In early January, Vic Neufeld, the CEO of Aphria Inc (TSX:APHA)(NYSE:APHA), announced that he would be stepping down to pursue “personal priorities.” The same day, co-founder Cole Cacciavillani said he will be resigning from his role overseeing Aphria’s growing operations.
The transition process began immediately, and both Neufeld and Cacciavillani will be officially leaving their positions “at the appropriate time.”
At such a critical time in the company’s history, what are investors to make of this? Is trouble brewing at this young cannabis company?
Timing is suspect amid fraud allegations
When asked by analysts why they were both stepping down, Neufeld specifically mentioned a report released in December alleging Aphria was a “shell game.” On its latest quarterly conference call, he said that it “was just time for us to move aside,” adding that the moves have “nothing to do with the short-sellers’ report, the review, [or] the valuation of assets.”
In a short-seller report issued on December 4, Quintessential Capital, which holds a sizable short position, relayed its belief that Aphria’s stock will go to $0.
“First of all the company seems to be setting up, if our thesis is correct, for a giant asset write off,” the firm’s founder said. “We believe they’re going to have a hard time raising new cash, and of course long-term the survival of the company depends on cash’s oxygen.”
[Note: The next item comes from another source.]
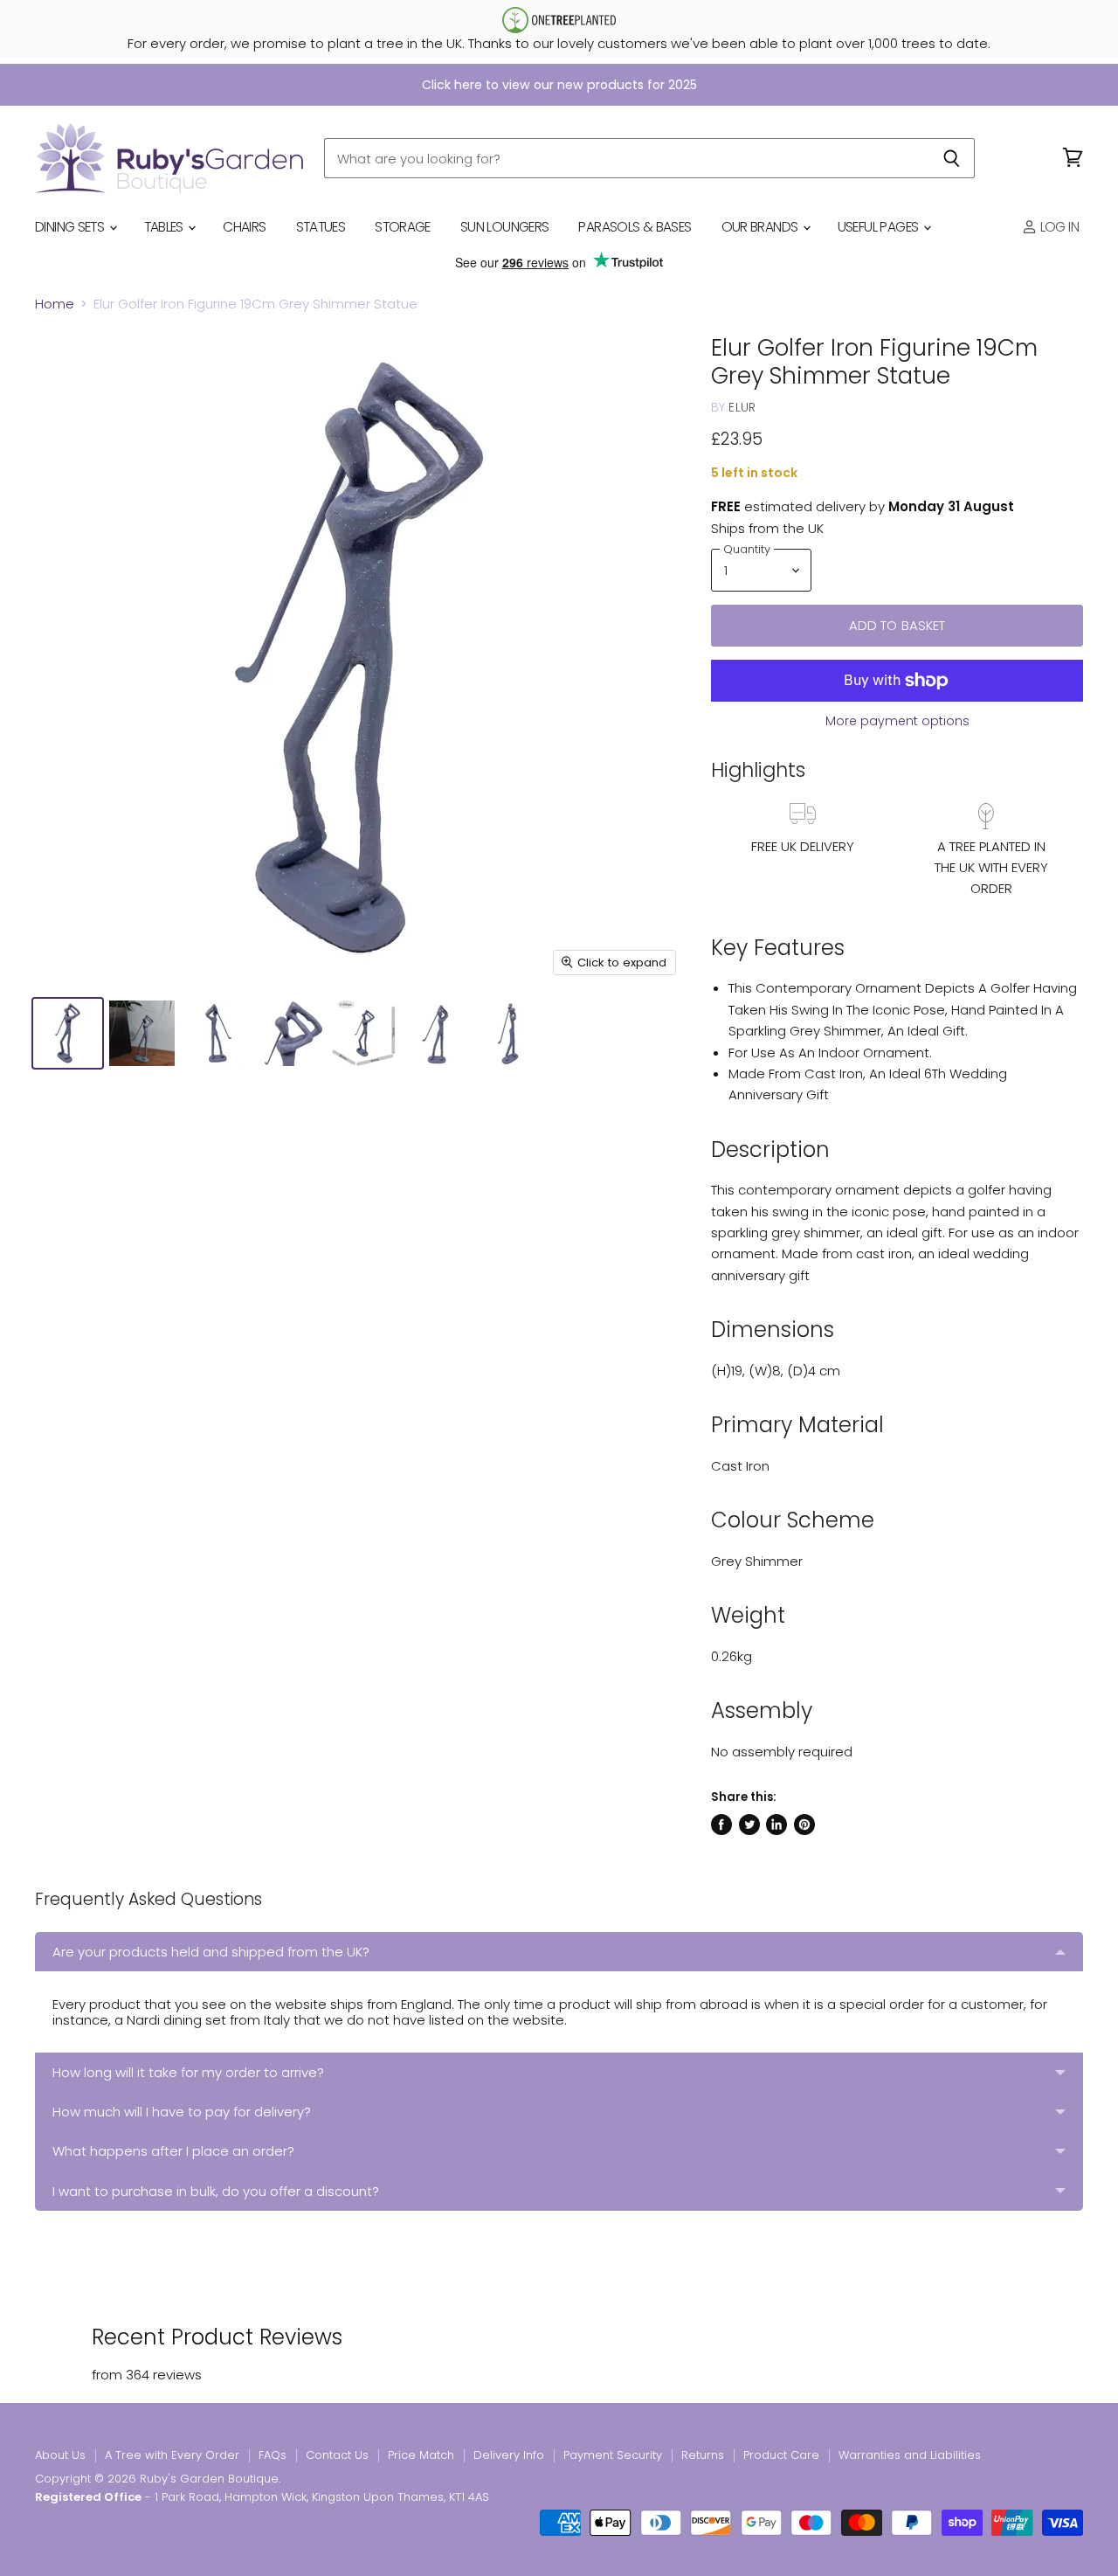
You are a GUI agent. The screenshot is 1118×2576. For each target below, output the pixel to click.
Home (54, 303)
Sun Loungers (504, 227)
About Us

At the core of its claim lies the belief that Aphria overpaid for acquisitions in Latin America to enrich company insiders, some of which had financial interests in the acquired companies.
Aphria’s management team released a statement saying the report was a “malicious and self-serving attempt to profit by manipulating Aphria’s stock price at the expense of Aphria’s shareholders.” This is the classic canned response to reports like this. Instead of responding line-by-line to the report, companies often write off the charges as purely motivated by profit. While this is likely true—it is, after all, the goal of an asset manager—it doesn’t automatically negate the report’s thesis.
Defending itself against the Latin American acquisitions, the company responded that it received “financial advice and fairness opinion from a reputable firm that the consideration it offered was fair to the company and its shareholders.” The company receiving a gold star from a firm that it’s paying isn’t all that surprising. Instead of justifying the acquisition in more detail, management seems to have shifted the blame to another organization.
Aphria’s value is significantly damaged
Even if the report is baseless, it will still have a large impact on Aphria’s valuation. Since the cannabis explosion began, investors have bid up the prices of pot companies in anticipation of being acquired.
The New York Times, for example, recently ran an article saying that “big companies are unlikely to make major moves in the American market until recreational use of THC products is legal at a federal level.” That means every independent producer can grow with significantly less competition, positioning themselves as prime acquisition candidates over the next 12 to 24 months.
But according to a recent Bloomberg report, the odds of Aphria being acquired “has likely decreased significantly in the short term following release of the short report.” The departures of Neufeld and Cacciavillani are the first steps in mending that situation.
I would argue that the odds of being acquired have diminished for much longer than the short term. With plenty of other beaten-down acquisition options with less baggage, like Tilray Inc or Green Organic Dutchman Holdings Ltd, there’s no reason for pot investors to take the extra risk with Aphria.